Lulu Rowena Becker (July 31, 1883 – October 21, 1963) was an American Baptist missionary, Sango language translator, and songwriter in the Central African Republic.

Lulu Rowena Becker was born on July 31, 1883 in Ransom Township, Michigan, the daughter of a lumberman. She attended the University of Michigan and relocated to New York City. She embraced religion in 1917 and graduated from the Moody Bible Institute in Chicago. In 1920 she joined Mid-Africa Mission of Rev. William Haas and was one of five people who accompanied him to French Equatorial Africa. Becker worked in Bangassou, Fort Sibut, Fouroumbala, and Satema in the colony of Ubangi-Shari (the present day Central African Republic). Her church in Bangassou was referred to as “Nzapa-ti-Madama” (“God-of-Madame” in Sango) to distinguish it from the local Catholic church.

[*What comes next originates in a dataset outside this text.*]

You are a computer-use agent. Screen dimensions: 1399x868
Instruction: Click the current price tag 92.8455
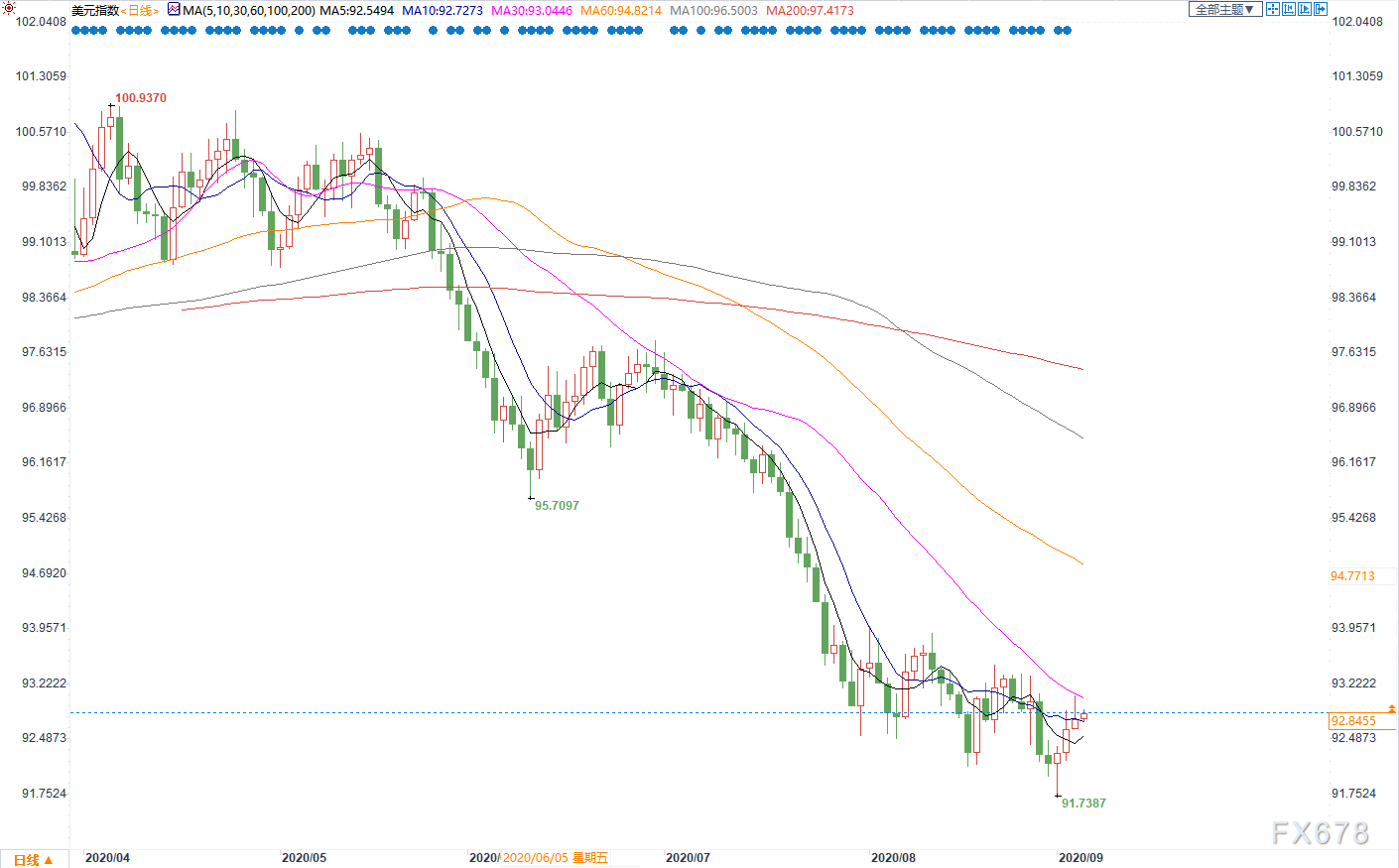click(x=1353, y=721)
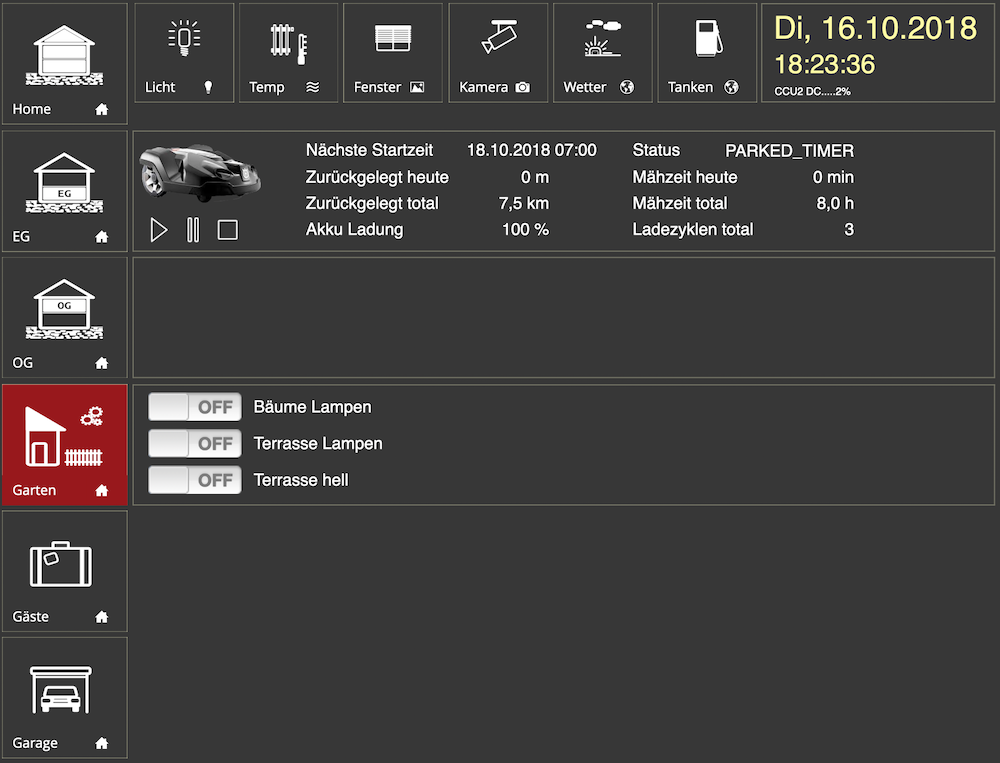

Becker developed an orthography for the Sango language. She worked on the translation teams to translate the New Testament and later the Old Testament into the Sango language. She wrote the Sango language works Testamenti ti Fini: Ti Seigneur na Sauveur ti ani Jésus-Christ (1938) and Tèné-Ndjoni so Jean Assala na Mbèti (1960) as well as a number of Sango language songs.

Lulu Rowena Becker died on 21 October 1963 in Winter Garden, Florida.